- Exercise instructions
**1.** From the tour journal entry, output everything from "People have accents just like in the" down to "anything about you.", copied word for word.
**2.** Write the next part of the tour journal entry, picking up right after its last sentence.

- Extracted text
Tour Journal – 2005 – Vol. 2 – Issue. 2

1689 miles traveled

People have accents just like in the movie “Fargo”! People have accents just like in “Fargo”!!! It’s so adorable! I just want to hug everybody. [insert offensive inaccurate fargo accent here] “Oh, Comere yoo adorable leettle northerner you.”

I’m writing this from the student union at North Dakota State University. We just met a student we both have a huge crush on. Honestly, this is a pretty cool school. Friendly, laid back, and fairly diverse. Although, I’m reminded of one thing while here. I’m writing this next part as an open letter to all college students everywhere;

Alcohol is not a defining characteristic.

Wearing a tee shirt that proclaims your undying devotion to beer is not a statement. It doesn’t make you different. It doesn’t make you more adult. It’s so pervasive as to be the opposite of edgy, and it doesn’t
tell us anything about you.

- Data provided

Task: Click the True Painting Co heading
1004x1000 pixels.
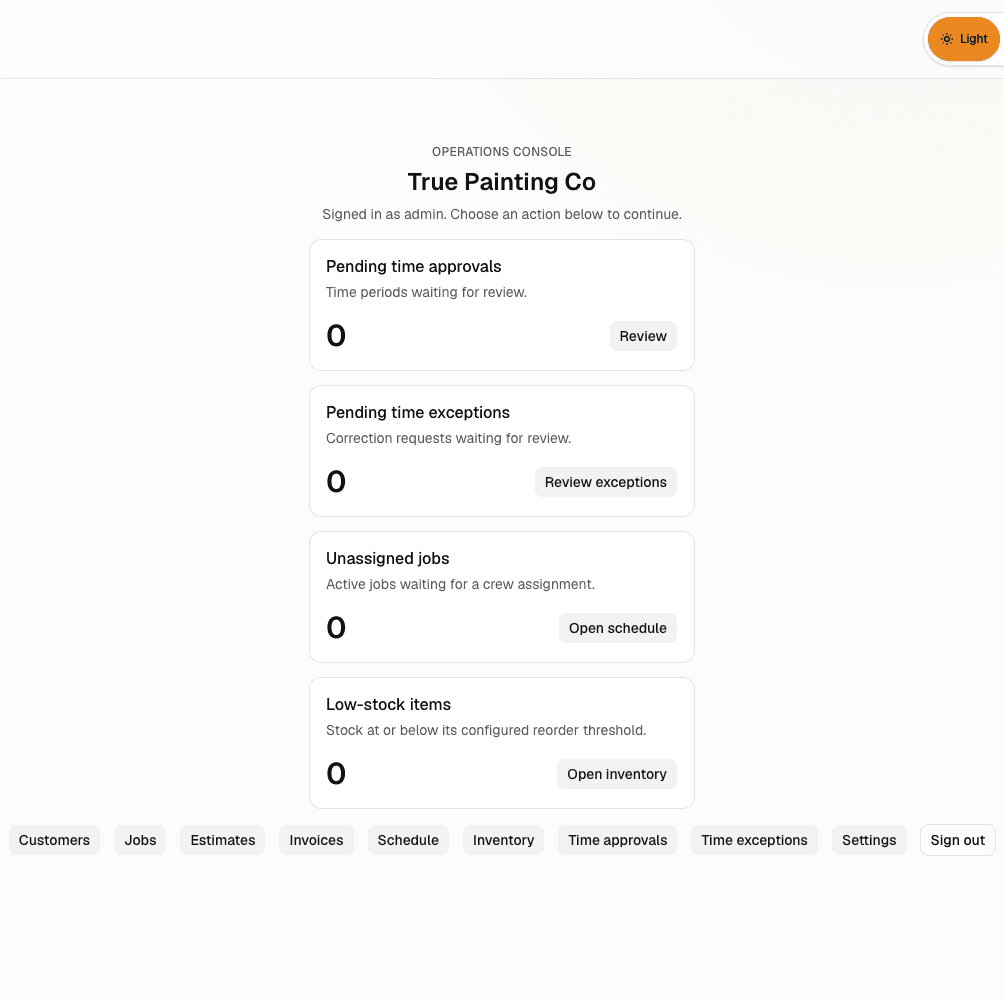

- Answers to the exercises
**1.**
People have accents just like in the movie “Fargo”! People have accents just like in “Fargo”!!! It’s so adorable! I just want to hug everybody. [insert offensive inaccurate fargo accent here] “Oh, Comere yoo adorable leettle northerner you.”

I’m writing this from the student union at North Dakota State University. We just met a student we both have a huge crush on. Honestly, this is a pretty cool school. Friendly, laid back, and fairly diverse. Although, I’m reminded of one thing while here. I’m writing this next part as an open letter to all college students everywhere;

Alcohol is not a defining characteristic.

Wearing a tee shirt that proclaims your undying devotion to beer is not a statement. It doesn’t make you different. It doesn’t make you more adult. It’s so pervasive as to be the opposite of edgy, and it doesn’t
tell us anything about you.

**2.**
Jeeze. Come on.

Oh, and sex. We know you like sex, you’re college students. Honestly, we get it. I love sex too; it’s in my list of top 3 favorite things ever.

But tee shirts that invite women to have sex with you…'' well,

A.) They’re not really all that funny
B.) They’re not clever, seriously, they’re not
C.) They don’t work.

As a matter of fact, I think they decrease your chances of getting laid by 67% (and frankly the chances
are already dangerously low, given your personality.)

Admit it. You’re really wearing that, “Got Lei’d in Hawaii” shirt to impress other guys, right? To prove your heterosexuality. Make sure no one thinks you’re, gasp! gay.

Come here, you need a big hug too. Yes, there there, you’re going to grow up to be a big strong man.

Sorry. Went on a bit of a rant there.

Anyway, after this we’re heading over to Jamestown, which means more driving. I don’t love driving, but
at least there’s stuff to look at out here. There’s really only one word to describe the landscape.

Pretty.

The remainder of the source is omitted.